On August 22, Trump filed a lawsuit against the Justice Department, seeking the appointment of a special master to independently review records seized by the FBI, which was soon given “preliminary intent” by Federal District Judge Aileen Cannon. On September 5, Cannon granted Trump’s request for a special master, who would have access to the documents under attorney-client and executive privilege.

Three days later, the Justice Department sought an appeal for Cannon’s decision. In their appeal, Federal prosecutors argued that (1) being denied access to classified documents in their criminal investigation and (2) having to hand them over to the special master would pose a national security threat. Accordingly, they also requested that the court temporarily pause two portions of her ruling for the time being.

In response, Trump’s lawyers argued that the DOJ had not proven the records’ “classification status,” asserting that the former president designated some records as “personal property” and that the issue should be resolved under the PRA rather than under criminal prosecution. However, the lawyers did not mention whether or not Trump had taken steps to declassify these documents.

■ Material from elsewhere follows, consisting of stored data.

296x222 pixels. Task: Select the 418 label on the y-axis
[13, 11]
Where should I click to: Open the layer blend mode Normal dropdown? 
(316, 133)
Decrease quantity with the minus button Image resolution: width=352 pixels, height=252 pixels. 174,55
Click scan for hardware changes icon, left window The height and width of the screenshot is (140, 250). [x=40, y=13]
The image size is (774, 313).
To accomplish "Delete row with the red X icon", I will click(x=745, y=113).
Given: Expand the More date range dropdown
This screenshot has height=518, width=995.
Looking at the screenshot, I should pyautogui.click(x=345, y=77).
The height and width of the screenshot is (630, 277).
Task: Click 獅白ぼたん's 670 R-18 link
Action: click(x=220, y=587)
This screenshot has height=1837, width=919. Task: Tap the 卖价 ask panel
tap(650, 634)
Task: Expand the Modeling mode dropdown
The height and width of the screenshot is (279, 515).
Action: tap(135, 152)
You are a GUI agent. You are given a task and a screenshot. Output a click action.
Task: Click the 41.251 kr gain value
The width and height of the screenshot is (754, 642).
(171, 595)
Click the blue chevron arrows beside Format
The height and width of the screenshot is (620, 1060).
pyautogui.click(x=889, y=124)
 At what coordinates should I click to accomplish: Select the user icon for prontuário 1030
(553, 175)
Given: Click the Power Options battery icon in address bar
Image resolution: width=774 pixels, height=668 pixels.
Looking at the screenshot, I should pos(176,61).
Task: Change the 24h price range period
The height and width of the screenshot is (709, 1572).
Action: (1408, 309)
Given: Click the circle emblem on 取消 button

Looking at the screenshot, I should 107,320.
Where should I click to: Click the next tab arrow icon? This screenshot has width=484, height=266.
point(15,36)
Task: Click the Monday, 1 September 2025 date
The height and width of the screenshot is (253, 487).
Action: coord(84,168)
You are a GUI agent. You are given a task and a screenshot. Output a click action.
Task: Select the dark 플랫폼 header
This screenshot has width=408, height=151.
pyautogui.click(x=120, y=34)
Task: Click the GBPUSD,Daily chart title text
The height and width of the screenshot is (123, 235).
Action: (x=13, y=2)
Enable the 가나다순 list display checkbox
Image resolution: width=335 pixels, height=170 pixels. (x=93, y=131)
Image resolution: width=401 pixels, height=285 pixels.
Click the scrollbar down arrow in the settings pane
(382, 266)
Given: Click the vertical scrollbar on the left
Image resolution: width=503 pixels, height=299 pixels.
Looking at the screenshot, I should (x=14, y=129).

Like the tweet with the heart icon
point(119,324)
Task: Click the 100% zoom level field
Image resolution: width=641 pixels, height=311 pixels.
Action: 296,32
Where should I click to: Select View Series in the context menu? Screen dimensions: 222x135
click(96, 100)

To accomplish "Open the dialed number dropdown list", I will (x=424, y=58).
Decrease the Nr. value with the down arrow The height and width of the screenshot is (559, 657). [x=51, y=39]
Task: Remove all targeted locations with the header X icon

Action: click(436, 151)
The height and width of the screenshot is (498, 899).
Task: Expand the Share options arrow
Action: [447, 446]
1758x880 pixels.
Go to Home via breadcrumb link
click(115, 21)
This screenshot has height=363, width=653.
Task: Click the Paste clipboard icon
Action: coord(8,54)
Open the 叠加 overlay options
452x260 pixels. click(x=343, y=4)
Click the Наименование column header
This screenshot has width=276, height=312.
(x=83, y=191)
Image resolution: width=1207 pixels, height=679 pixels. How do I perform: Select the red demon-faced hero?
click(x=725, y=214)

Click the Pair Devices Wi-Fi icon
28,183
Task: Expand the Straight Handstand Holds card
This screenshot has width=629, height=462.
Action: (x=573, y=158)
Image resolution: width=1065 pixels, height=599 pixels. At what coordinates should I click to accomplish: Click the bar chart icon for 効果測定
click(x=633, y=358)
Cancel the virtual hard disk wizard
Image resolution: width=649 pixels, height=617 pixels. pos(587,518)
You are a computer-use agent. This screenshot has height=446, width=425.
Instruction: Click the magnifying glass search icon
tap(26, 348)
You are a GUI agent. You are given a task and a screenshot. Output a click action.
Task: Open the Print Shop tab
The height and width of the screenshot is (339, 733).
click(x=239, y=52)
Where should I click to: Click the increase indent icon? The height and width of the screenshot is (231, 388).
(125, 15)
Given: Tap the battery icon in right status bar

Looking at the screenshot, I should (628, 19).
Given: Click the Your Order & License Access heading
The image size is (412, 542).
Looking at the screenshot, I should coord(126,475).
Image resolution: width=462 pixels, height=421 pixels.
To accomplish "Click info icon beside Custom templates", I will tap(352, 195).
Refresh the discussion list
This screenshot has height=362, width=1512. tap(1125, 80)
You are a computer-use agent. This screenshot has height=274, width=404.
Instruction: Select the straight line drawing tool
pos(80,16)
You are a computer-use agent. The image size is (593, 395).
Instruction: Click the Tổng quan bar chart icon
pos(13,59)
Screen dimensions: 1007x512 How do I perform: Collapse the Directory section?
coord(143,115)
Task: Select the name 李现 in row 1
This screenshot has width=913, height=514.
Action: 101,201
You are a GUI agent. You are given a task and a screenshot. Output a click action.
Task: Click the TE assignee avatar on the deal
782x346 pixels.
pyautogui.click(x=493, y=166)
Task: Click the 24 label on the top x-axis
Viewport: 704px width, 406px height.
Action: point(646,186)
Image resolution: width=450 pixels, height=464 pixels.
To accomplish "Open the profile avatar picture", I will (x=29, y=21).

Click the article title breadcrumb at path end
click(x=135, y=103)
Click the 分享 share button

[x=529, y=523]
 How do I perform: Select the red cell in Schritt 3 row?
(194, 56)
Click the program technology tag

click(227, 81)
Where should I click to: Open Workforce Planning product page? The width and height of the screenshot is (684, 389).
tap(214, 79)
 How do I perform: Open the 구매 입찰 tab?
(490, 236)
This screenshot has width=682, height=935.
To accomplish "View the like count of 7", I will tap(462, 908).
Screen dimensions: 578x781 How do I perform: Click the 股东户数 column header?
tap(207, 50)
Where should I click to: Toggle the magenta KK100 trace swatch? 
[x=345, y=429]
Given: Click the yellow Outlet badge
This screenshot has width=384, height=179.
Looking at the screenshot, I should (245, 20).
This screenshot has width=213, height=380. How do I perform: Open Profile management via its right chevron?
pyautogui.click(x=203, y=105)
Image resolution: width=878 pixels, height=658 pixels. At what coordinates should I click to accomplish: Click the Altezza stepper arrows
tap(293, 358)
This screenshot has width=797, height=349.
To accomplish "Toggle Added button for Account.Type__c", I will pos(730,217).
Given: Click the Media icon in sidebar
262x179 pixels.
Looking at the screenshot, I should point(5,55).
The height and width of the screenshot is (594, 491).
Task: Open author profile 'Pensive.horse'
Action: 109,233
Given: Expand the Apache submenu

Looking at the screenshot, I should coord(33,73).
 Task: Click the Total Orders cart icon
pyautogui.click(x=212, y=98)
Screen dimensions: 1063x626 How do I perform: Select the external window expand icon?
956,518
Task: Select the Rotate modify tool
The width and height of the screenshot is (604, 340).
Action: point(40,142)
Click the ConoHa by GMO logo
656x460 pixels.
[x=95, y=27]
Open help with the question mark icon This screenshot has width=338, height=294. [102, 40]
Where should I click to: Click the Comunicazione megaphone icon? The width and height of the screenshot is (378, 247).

Judge Cannon ultimately rejected the DOJ’s request and appointed senior Judge Raymond Dearie, one of Trump’s picks, as special master. She wrote, “The Court does not find it appropriate to accept the Government’s conclusions on these important and disputed issues without further review by a neutral third party in an expedited and orderly fashion.”

This was only a temporary win for Trump, however. Because on September 22, the U.S. Court of Appeals for the 11th Circuit, in agreement with the Justice Department’s rationale, permitted the DOJ to resume its use of classified documents in its ongoing criminal investigation, which otherwise would have delayed the investigation for weeks.

In their appeals court decision, the judges wrote, “Plaintiff suggests that he may have declassified these documents when he was President. But the record contains no evidence that any of these records were declassified. In any event, at least for these purposes, the declassification argument is a red herring because declassifying an official document would not change its content or render it personal.”

Legal experts say that if indicted and subsequently found guilty of violating two federal laws and the Espionage Act, Trump could face up to a 33-year sentence. As of writing, the investigation is still underway.